#### Exercise prompt
Retype exactly the lines that run from the start of the data to the line holding "Акции (205, 1279)", including both, and only those.

#### Records provided
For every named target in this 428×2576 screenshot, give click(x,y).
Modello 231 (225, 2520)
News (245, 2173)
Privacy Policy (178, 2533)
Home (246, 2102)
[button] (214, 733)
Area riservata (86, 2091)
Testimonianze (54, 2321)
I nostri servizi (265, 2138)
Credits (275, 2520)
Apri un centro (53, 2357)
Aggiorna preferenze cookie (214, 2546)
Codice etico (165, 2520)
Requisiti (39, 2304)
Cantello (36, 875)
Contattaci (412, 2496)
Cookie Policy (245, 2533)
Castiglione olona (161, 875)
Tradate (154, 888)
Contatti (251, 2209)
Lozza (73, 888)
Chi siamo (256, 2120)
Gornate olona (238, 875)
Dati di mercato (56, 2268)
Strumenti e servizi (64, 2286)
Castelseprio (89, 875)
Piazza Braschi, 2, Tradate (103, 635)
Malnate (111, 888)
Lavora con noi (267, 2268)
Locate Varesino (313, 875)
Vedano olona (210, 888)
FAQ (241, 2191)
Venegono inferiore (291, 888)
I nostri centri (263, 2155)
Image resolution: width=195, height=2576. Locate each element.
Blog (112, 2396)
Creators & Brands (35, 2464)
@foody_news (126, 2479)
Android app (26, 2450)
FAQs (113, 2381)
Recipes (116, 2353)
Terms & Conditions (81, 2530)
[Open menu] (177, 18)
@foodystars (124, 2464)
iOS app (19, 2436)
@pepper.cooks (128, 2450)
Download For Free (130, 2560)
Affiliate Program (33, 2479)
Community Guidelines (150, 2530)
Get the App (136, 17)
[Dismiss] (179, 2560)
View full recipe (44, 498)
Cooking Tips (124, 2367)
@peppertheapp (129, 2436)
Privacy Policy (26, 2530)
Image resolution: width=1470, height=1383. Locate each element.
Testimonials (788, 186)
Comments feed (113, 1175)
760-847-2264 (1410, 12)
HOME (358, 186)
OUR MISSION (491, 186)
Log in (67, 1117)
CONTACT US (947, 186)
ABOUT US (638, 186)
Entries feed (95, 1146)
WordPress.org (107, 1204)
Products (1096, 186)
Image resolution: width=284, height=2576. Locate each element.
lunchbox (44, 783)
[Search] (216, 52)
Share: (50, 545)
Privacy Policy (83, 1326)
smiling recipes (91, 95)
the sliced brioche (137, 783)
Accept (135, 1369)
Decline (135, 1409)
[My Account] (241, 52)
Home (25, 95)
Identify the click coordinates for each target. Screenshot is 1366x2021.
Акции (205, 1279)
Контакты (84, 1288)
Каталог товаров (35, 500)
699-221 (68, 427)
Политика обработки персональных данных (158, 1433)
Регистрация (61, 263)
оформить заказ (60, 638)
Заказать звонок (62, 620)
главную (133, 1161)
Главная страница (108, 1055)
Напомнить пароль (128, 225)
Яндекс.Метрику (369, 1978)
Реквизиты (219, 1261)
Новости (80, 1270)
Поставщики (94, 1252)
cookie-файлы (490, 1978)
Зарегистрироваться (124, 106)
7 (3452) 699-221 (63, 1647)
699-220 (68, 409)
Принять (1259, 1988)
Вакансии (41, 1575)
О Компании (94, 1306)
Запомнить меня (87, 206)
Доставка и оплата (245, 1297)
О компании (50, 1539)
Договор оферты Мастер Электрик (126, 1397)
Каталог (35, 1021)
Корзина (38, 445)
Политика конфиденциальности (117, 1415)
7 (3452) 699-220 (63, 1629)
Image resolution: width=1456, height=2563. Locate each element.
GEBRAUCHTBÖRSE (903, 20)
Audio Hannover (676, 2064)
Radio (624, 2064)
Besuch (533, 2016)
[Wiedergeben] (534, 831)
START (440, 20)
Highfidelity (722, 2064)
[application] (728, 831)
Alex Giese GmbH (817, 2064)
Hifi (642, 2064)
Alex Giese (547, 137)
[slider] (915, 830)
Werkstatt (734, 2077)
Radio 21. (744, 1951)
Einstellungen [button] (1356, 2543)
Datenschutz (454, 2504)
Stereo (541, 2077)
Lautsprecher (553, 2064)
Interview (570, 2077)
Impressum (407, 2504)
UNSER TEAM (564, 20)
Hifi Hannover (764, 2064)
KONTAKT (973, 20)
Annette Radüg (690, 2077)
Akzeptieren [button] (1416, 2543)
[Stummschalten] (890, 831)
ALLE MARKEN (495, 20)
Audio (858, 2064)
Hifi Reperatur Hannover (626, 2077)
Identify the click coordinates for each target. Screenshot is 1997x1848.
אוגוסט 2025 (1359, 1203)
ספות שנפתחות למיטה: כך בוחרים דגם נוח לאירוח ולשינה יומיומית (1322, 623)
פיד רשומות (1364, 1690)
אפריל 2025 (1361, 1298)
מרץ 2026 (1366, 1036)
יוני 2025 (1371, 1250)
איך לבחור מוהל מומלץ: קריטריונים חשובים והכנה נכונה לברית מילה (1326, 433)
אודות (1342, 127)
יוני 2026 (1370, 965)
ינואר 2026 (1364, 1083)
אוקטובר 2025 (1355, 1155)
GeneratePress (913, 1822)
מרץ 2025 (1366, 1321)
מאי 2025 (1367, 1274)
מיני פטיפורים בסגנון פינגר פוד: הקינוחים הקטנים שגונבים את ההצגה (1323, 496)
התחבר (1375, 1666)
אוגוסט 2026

#### Output for this exercise
For every named target in this 428×2576 screenshot, give click(x,y).
Modello 231 (225, 2520)
News (245, 2173)
Privacy Policy (178, 2533)
Home (246, 2102)
[button] (214, 733)
Area riservata (86, 2091)
Testimonianze (54, 2321)
I nostri servizi (265, 2138)
Credits (275, 2520)
Apri un centro (53, 2357)
Aggiorna preferenze cookie (214, 2546)
Codice etico (165, 2520)
Requisiti (39, 2304)
Cantello (36, 875)
Contattaci (412, 2496)
Cookie Policy (245, 2533)
Castiglione olona (161, 875)
Tradate (154, 888)
Contatti (251, 2209)
Lozza (73, 888)
Chi siamo (256, 2120)
Gornate olona (238, 875)
Dati di mercato (56, 2268)
Strumenti e servizi (64, 2286)
Castelseprio (89, 875)
Piazza Braschi, 2, Tradate (103, 635)
Malnate (111, 888)
Lavora con noi (267, 2268)
Locate Varesino (313, 875)
Vedano olona (210, 888)
FAQ (241, 2191)
Venegono inferiore (291, 888)
I nostri centri (263, 2155)
Image resolution: width=195, height=2576. Locate each element.
Blog (112, 2396)
Creators & Brands (35, 2464)
@foody_news (126, 2479)
Android app (26, 2450)
FAQs (113, 2381)
Recipes (116, 2353)
Terms & Conditions (81, 2530)
[Open menu] (177, 18)
@foodystars (124, 2464)
iOS app (19, 2436)
@pepper.cooks (128, 2450)
Download For Free (130, 2560)
Affiliate Program (33, 2479)
Community Guidelines (150, 2530)
Get the App (136, 17)
[Dismiss] (179, 2560)
View full recipe (44, 498)
Cooking Tips (124, 2367)
@peppertheapp (129, 2436)
Privacy Policy (26, 2530)
Image resolution: width=1470, height=1383. Locate each element.
Testimonials (788, 186)
Comments feed (113, 1175)
760-847-2264 (1410, 12)
HOME (358, 186)
OUR MISSION (491, 186)
Log in (67, 1117)
CONTACT US (947, 186)
ABOUT US (638, 186)
Entries feed (95, 1146)
WordPress.org (107, 1204)
Products (1096, 186)
Image resolution: width=284, height=2576. Locate each element.
lunchbox (44, 783)
[Search] (216, 52)
Share: (50, 545)
Privacy Policy (83, 1326)
smiling recipes (91, 95)
the sliced brioche (137, 783)
Accept (135, 1369)
Decline (135, 1409)
[My Account] (241, 52)
Home (25, 95)
Identify the click coordinates for each target. Screenshot is 1366x2021.
Акции (205, 1279)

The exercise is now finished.